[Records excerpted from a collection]

_ _ _ _

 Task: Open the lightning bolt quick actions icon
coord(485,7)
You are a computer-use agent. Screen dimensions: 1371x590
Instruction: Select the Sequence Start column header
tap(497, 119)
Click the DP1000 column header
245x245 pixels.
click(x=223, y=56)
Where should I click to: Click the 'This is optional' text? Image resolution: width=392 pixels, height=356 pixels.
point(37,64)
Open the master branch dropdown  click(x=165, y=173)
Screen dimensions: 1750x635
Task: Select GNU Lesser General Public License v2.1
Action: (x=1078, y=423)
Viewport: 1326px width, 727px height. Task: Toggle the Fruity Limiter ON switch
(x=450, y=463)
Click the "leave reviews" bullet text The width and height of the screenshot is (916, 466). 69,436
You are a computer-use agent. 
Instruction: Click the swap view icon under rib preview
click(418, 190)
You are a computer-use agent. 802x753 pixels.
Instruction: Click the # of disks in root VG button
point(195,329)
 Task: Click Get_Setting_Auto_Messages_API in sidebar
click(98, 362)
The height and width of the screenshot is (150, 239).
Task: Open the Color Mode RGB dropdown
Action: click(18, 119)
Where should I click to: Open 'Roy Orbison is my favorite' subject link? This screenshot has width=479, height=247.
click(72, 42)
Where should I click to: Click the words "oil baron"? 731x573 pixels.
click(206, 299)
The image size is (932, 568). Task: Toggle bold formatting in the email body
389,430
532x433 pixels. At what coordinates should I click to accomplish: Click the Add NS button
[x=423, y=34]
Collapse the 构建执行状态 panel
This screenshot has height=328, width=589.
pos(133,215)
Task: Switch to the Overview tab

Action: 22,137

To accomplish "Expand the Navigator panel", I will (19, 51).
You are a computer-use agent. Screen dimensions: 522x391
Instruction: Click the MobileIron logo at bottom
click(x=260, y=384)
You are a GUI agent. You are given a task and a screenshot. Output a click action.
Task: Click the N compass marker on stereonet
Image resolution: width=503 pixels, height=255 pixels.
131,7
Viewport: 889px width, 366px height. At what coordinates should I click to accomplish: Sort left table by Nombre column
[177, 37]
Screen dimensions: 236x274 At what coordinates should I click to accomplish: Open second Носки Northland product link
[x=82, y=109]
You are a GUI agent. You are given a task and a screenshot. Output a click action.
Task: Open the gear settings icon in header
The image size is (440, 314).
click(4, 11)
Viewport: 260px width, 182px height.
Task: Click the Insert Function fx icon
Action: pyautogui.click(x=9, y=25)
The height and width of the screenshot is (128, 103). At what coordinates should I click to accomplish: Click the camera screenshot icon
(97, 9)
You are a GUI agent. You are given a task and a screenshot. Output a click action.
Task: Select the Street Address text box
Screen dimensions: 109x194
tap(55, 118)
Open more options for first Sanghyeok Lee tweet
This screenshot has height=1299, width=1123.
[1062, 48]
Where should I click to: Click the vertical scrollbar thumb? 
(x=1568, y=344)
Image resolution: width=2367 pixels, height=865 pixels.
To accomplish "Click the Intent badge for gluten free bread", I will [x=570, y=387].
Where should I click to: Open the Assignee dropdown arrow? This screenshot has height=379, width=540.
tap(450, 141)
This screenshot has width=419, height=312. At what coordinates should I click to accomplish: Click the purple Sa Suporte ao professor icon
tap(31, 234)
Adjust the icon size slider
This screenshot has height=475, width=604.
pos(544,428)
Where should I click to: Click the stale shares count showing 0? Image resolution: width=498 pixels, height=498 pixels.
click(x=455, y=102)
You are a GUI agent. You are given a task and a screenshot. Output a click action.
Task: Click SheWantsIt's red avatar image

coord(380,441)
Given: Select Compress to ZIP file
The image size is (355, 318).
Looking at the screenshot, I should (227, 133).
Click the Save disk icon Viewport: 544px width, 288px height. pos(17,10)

_ _ _ _

- [Task to complete] What is needed is an exact copy of the lines from the one containing "The image size is (440, 314)." through the last line of the records above, both included.

- [Expected output]
The image size is (440, 314).
click(4, 11)
Viewport: 260px width, 182px height.
Task: Click the Insert Function fx icon
Action: pyautogui.click(x=9, y=25)
The height and width of the screenshot is (128, 103). At what coordinates should I click to accomplish: Click the camera screenshot icon
(97, 9)
You are a GUI agent. You are given a task and a screenshot. Output a click action.
Task: Select the Street Address text box
Screen dimensions: 109x194
tap(55, 118)
Open more options for first Sanghyeok Lee tweet
This screenshot has height=1299, width=1123.
[1062, 48]
Where should I click to: Click the vertical scrollbar thumb? 
(x=1568, y=344)
Image resolution: width=2367 pixels, height=865 pixels.
To accomplish "Click the Intent badge for gluten free bread", I will [x=570, y=387].
Where should I click to: Open the Assignee dropdown arrow? This screenshot has height=379, width=540.
tap(450, 141)
This screenshot has width=419, height=312. At what coordinates should I click to accomplish: Click the purple Sa Suporte ao professor icon
tap(31, 234)
Adjust the icon size slider
This screenshot has height=475, width=604.
pos(544,428)
Where should I click to: Click the stale shares count showing 0? Image resolution: width=498 pixels, height=498 pixels.
click(x=455, y=102)
You are a GUI agent. You are given a task and a screenshot. Output a click action.
Task: Click SheWantsIt's red avatar image

coord(380,441)
Given: Select Compress to ZIP file
The image size is (355, 318).
Looking at the screenshot, I should (227, 133).
Click the Save disk icon Viewport: 544px width, 288px height. pos(17,10)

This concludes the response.